How often should I recalculate break-even ROAS?
Quarterly at minimum. Immediately after any change in product pricing, supplier costs, shipping rates, or return policy. During festive season, recalculate for every promotional price point you plan to run.
Does this work for lead generation businesses?
Yes, but you measure break-even CAC instead of break-even ROAS. Contribution margin is revenue minus variable costs per customer. Break-even CAC equals that contribution margin. Then work backward: Break-even CPL = Break-even CAC x lead-to-sale conversion rate.
How do returns affect break-even ROAS?
Returns are worse than lost sales. You pay outbound shipping, reverse shipping, restocking labor, and potentially take a loss on resale. A 15% return rate can reduce effective contribution margin by 25% or more once you include reverse logistics costs.
I run an agency. How do I get this data from clients?
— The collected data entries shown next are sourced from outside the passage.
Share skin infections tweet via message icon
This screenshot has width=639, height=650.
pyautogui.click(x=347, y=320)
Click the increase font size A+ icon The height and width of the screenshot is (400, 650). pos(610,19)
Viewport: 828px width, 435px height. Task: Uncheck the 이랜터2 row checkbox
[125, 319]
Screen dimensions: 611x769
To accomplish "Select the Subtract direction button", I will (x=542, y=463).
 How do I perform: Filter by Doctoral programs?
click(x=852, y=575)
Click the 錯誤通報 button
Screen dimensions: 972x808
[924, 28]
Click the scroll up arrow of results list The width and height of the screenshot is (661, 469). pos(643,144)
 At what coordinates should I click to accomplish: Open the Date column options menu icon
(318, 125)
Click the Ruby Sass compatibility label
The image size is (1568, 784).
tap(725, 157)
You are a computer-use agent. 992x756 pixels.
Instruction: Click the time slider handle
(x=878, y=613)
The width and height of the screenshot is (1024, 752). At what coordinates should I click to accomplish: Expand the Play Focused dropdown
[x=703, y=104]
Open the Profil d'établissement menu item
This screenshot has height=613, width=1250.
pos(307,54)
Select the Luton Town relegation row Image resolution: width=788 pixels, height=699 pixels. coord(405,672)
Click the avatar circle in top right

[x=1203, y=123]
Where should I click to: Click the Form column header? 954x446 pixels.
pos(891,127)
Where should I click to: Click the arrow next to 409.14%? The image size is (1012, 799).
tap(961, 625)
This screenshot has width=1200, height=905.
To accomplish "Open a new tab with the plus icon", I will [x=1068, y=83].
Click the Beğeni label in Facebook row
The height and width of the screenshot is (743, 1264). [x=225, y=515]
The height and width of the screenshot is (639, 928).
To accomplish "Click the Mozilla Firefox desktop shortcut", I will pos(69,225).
Put it in your onboarding questionnaire. Ask for: product price, COGS per unit, packaging cost, average shipping cost, payment gateway percentage, applicable GST slab, and return rate by category. Most businesses will share this once you explain that without it, you are optimizing blind. If a client refuses, you cannot do your job properly. That is a conversation worth having early. This is one of the first questions we ask in the performance marketing interview process at echoVME too.
The Closing Thought
Your ad dashboard gives you revenue. Your cost sheet gives you truth.
Every brand I have worked with at echoVME Digital that scaled past Rs 10 lakh per month in ad spend without knowing their product-level break-even ROAS eventually hit a wall. Revenue goes up. Cash goes down. The agency says “ROAS looks great.” The P&L says “where did the money go?” The answer is always in the cost stack. It was always there. Nobody did the math.
The formula takes 15 minutes per product. The 3 Lines framework takes 5 minutes to set up. The discount impact model takes another 10 minutes. Total: half an hour of work that separates brands that grow profitably from brands that grow into a cash crisis.